Ovviamente parlarne così in generale è molto più facile che prendere delle decisioni concrete nel campo della realtà specifica dei casi; infatti, documentandomi, un’altra cosa di cui mi sono accorto è che ogni caso assume sfumature molto diverse anche se il problema di fondo rimane il medesimo, quindi si arriva ad avere da una parte un rappresentante dei consumatori (questo giusto per citare un esempio astratto, ma potrebbe essere anche un rappresentante della chiesa che si esprime sull’aborto) che cerca ovviamente di tutelare i propri clienti dal pericolo del prodotto geneticamente modificato, e dall’altra un gruppo di imprenditori del settore che giustamente intendono salvaguardare quello che rappresenta il proprio patrimonio economico cercando di ottimizzare la produzione e la resa del prodotto finale.
Come si può vedere quindi a mio parere prima di esprimere la propria opinione su un caso specifico bisogna quindi esaminare quali siano i pro e i contro dell’argomento e solo in seguito prendere la decisione che personalmente si ritiene giusta.

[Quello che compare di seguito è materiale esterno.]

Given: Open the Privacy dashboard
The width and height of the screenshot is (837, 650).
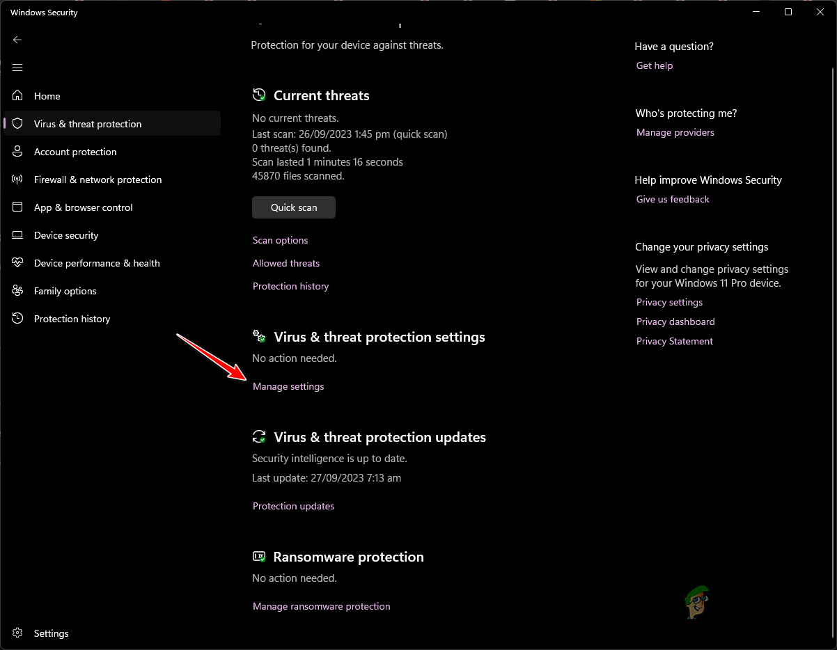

L’idea di fondo e il punto di partenza da cui bisogna sempre partire è comunque che non tutto quello che può rendere un risultato positivo immediato sia per forza il procedimento corretto, perché a lungo andare (e qui non parlo solo di manipolazioni genetiche in campo agro-alimentare, ma anche sui trapianti, sull’aborto, sulla clonazione che possono avere risvolti negativi nel modo di pensare delle società future provocando così un’involuzione dell’umanità e non il suo progresso) esso può dar luogo a risultati devastanti di cui spesso ci si accorge quando ormai è troppo tardi.
Spero che il lettore della mia “opera” non si sia annoiato nel leggere queste pagine e che si sia fatto un’idea personale su come affrontare determinate questioni e non annuisca più passivamente ai cosiddetti “talk-show” ma cerchi di approfondirne i concetti secondo quelle che sono le proprie idee.